(Doc-Tirtoid)
Jakarta, mediasatu.co.id – Ketua Komisi Pemberantasan Korupsi (KPK), Setyo Budiyanto, mengungkap dugaan praktik pemerasan dalam pengurusan izin tinggal warga negara asing (WNA). Hal ini terjadi di lingkungan Kementerian Imigrasi dan Pemasyarakatan. Dalam keterangannya pada Kamis (4/6/2026), Setyo menyebut dugaan praktik tersebut berlangsung secara terstruktur. Kemudian, melibatkan sejumlah pihak di lingkungan Direktorat Jenderal Imigrasi. Ia juga menyebut nama Wakil Menteri Imigrasi dan Pemasyarakatan, Silmy Karim, dalam perkara yang tengah KPK dalami.
“Silmy Karim menerima jatah rutin sebesar Rp100 juta per minggu (setiap hari Jumat),” tegas Setyo.
Menurut Setyo, mekanisme yang ia gunakan adalah penarikan biaya tambahan kepada WNA maupun biro jasa yang mengurus dokumen keimigrasian.
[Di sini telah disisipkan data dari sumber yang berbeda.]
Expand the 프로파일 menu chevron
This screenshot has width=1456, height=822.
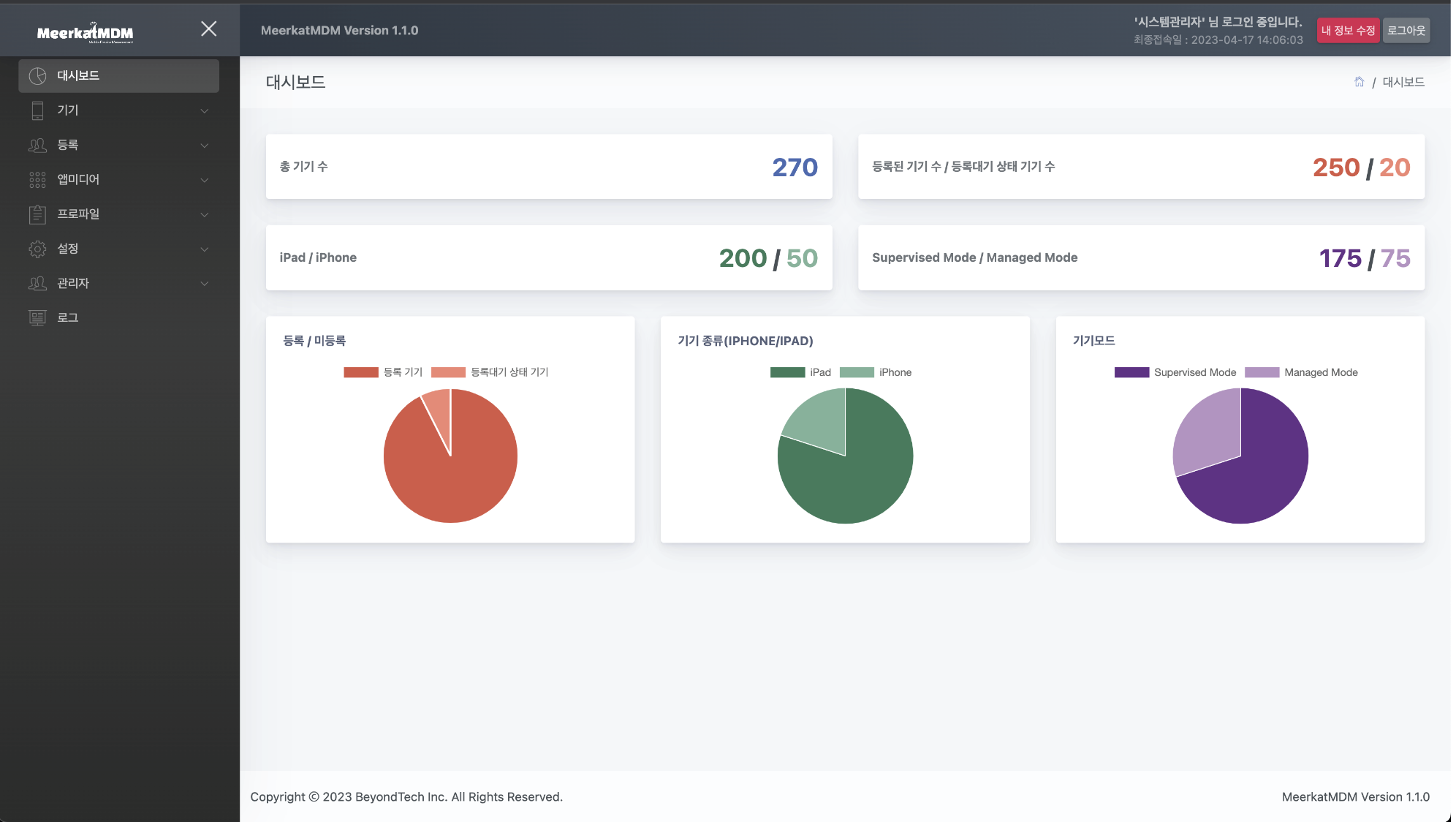pyautogui.click(x=205, y=214)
Dana tersebut kemudian ia tampung melalui rekening pengepul sebelum ia distribusikan kepada pihak-pihak tertentu.
“Untuk setiap dokumen permohonan izin tinggal yang ia proses, setiap klik ada harganya,” ungkap Setyo menjelaskan modus penarikan biaya tersebut.
KPK menduga praktik tersebut telah berlangsung sejak Silmy menjabat sebagai Direktur Jenderal Imigrasi hingga menduduki posisi Wakil Menteri Imigrasi dan Pemasyarakatan. “Selama periode 2022-2026, para pihak di Dirjen Imipas/Kementerian Imipas menerima sekurang-kurangnya mencapai Rp145,5 miliar,” tutup Setyo. Di sisi lain, berdasarkan Laporan Harta Kekayaan Penyelenggara Negara (LHKPN) pada 2026, Silmy Karim tercatat memiliki total harta kekayaan bersih sebesar Rp234,5 miliar.